> SOURCE DOCUMENT:
Highlights of the July 10, 2023, Board of Commissioners Meeting


Did you miss the Wake County Board of Commissioners’ meeting on Monday, July 10? Here are the highlights:

  • Middle Creek High School Student Emily Pirhalla spoke to the commissioners about how they can include teenagers in their outreach work. She is one of three youth delegates from Wake County 4-H clubs who will represent the county in August at YouthVoice, a part of the North Carolina Association of County Commissioners’ Annual Conference that allows the next generation of leaders to connect with county commissioners.

  • On the regular agenda, Health and Human Services Director Nannette Bowler updated the board on the county’s plans to prepare for Medicaid expansion, pending state budget approval and federal review. The department estimates that the expansion will make 40,000 to 60,000 additional Wake County residents newly eligible for Medicaid benefits. That will drastically increase the number of applications staff process every month. Bowler noted that historically about half of Medicaid applications processed are approved, but that processing times are the same for all applications regardless; that could mean about 4,167 additional applications per month in Wake County, on top of the current rate of 4,300 to 7,800 applications a month. In addition to monitoring state and federal requirements, improving staff training, and participating in a state pilot program, Wake staff are proposed adding 74 new positions to help process the influx of Medicaid applications over the next several years. The Board of Commissioners unanimously approved funding the HHS plan to hire and train staff to accommodate Medicaid expansion, and several praised the news saying it will drastically improve the health and quality of life for thousands of Wake residents. The presentation and details about Wake County’s Medicaid expansion plans are available online.

Data rows:

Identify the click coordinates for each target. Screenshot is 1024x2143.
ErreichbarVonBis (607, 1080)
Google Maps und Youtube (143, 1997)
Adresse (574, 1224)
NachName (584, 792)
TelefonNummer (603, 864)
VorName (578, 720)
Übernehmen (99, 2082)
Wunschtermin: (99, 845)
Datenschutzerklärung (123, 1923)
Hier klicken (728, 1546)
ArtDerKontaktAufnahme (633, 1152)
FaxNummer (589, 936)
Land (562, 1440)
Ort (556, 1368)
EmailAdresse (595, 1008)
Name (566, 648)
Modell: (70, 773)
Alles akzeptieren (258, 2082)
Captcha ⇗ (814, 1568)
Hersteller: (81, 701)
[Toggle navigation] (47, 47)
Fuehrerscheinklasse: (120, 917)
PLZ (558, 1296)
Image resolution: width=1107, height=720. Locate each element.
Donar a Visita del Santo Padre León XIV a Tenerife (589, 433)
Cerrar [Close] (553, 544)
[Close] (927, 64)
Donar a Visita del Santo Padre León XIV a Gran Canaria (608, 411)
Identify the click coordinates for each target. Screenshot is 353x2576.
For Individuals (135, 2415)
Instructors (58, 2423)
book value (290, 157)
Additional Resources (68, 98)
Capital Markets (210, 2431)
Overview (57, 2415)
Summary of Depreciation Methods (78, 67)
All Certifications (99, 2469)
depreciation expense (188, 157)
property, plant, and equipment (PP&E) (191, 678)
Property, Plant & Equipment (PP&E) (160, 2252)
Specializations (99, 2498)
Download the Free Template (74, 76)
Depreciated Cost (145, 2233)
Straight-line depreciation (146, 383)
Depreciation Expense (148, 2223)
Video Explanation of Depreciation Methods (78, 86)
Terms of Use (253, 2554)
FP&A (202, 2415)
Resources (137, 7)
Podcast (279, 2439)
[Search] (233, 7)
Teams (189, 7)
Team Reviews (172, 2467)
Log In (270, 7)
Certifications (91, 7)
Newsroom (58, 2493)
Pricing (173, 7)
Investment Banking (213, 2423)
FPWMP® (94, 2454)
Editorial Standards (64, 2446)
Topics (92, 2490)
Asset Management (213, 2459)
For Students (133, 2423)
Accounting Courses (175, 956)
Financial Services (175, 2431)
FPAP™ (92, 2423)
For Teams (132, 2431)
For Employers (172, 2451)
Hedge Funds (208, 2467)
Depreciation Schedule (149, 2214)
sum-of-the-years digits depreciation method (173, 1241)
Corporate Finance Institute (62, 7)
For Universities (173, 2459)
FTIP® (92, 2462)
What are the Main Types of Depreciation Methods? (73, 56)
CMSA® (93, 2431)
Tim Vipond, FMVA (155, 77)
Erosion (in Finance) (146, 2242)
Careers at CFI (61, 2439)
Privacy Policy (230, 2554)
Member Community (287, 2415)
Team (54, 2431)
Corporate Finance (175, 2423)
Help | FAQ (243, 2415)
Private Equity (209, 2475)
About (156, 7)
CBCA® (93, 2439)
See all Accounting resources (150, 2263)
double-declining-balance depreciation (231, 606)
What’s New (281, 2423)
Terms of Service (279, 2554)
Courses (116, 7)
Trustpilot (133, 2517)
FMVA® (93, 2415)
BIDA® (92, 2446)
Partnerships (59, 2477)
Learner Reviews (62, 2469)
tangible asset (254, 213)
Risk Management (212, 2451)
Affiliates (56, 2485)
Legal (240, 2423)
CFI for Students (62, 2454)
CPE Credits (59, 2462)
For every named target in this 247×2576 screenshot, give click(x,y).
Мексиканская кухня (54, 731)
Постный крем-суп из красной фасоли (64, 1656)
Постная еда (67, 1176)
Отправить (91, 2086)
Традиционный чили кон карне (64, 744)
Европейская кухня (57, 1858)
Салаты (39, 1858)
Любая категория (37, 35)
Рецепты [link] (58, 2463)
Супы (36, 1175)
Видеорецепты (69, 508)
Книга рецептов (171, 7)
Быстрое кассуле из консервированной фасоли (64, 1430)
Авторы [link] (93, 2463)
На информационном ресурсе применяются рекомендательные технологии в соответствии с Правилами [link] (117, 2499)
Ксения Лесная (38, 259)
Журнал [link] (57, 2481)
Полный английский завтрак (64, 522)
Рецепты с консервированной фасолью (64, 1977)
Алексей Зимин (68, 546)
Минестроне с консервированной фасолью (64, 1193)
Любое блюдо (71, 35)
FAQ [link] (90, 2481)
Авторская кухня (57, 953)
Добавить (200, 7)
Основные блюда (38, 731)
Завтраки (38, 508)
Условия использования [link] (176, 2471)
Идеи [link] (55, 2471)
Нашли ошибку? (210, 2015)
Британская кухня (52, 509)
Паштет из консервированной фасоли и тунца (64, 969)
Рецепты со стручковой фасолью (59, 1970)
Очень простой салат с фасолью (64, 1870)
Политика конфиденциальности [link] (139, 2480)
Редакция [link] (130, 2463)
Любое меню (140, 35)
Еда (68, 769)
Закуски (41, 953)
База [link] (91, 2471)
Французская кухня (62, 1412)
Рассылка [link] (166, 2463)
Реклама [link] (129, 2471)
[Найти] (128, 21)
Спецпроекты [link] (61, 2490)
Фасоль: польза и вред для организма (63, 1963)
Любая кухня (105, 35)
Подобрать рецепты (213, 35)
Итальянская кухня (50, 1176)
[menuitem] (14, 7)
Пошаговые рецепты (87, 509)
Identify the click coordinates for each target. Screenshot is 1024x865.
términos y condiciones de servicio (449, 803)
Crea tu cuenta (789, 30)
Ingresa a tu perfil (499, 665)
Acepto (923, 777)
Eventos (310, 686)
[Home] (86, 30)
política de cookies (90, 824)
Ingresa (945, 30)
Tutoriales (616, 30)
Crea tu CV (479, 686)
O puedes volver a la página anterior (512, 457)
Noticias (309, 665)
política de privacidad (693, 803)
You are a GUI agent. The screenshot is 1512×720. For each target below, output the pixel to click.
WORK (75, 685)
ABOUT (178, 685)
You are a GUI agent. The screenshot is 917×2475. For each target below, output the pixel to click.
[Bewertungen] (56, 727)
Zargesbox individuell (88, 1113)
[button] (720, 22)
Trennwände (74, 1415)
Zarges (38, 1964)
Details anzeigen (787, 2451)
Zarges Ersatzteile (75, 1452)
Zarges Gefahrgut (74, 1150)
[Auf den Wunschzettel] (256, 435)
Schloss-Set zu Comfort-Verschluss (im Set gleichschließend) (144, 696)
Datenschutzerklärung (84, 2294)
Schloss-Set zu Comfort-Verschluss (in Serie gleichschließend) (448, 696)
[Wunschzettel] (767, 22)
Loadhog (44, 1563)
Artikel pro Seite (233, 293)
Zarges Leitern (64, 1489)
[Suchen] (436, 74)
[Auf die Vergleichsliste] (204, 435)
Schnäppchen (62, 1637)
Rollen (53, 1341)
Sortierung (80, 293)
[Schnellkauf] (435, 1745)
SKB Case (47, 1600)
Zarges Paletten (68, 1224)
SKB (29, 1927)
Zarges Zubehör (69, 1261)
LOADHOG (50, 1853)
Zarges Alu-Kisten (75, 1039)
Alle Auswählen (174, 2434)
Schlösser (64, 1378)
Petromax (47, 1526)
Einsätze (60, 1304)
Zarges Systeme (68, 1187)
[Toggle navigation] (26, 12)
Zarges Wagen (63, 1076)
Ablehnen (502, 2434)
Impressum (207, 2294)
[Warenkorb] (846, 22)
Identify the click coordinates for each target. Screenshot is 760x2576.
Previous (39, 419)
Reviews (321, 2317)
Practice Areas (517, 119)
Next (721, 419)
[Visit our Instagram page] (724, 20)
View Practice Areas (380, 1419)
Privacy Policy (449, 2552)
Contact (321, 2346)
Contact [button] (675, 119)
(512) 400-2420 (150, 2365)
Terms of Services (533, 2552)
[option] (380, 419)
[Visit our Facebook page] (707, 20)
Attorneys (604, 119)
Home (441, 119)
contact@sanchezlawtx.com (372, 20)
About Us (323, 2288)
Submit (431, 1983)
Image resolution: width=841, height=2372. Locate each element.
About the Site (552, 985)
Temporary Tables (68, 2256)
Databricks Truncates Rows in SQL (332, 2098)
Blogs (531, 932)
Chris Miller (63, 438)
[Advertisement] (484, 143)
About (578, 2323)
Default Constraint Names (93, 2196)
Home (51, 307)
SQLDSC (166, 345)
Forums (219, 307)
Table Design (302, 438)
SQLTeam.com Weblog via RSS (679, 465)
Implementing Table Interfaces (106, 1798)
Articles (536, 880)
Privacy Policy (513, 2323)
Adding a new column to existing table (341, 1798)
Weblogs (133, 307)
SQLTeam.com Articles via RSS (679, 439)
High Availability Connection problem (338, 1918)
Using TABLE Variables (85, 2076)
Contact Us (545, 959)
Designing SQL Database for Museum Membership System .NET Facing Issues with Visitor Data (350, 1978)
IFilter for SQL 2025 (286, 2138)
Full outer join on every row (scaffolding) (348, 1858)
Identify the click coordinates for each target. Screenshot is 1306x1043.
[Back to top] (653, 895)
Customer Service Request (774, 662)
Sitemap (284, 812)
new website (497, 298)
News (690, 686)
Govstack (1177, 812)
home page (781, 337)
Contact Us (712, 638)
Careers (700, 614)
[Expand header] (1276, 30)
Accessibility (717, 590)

> PROBLEM 1: According to the meeting highlights, how many new positions did Wake staff propose adding to handle Medicaid applications?
> PROBLEM 2: Decide whether each statement agrees with the meeting highlights. Answer yes or no and quote the words that decide it. (a) Emily Pirhalla is a student at Middle Creek High School. (b) The Board of Commissioners approved the HHS plan by a split vote. (c) Historically, about half of processed Medicaid applications have been approved.
> PROBLEM 3: List every measure the meeting highlights name as part of Wake staff's preparation for the rise in Medicaid applications.
These rows come from a different source than the meeting highlights.

> TASK SOLUTION 1: 74 new positions.

> TASK SOLUTION 2:
(a) Yes: "Middle Creek High School Student Emily Pirhalla"
(b) No: "The Board of Commissioners unanimously approved funding the HHS plan"
(c) Yes: "historically about half of Medicaid applications processed are approved"

> TASK SOLUTION 3:
- Monitoring state and federal requirements
- Improving staff training
- Participating in a state pilot program
- Adding 74 new positions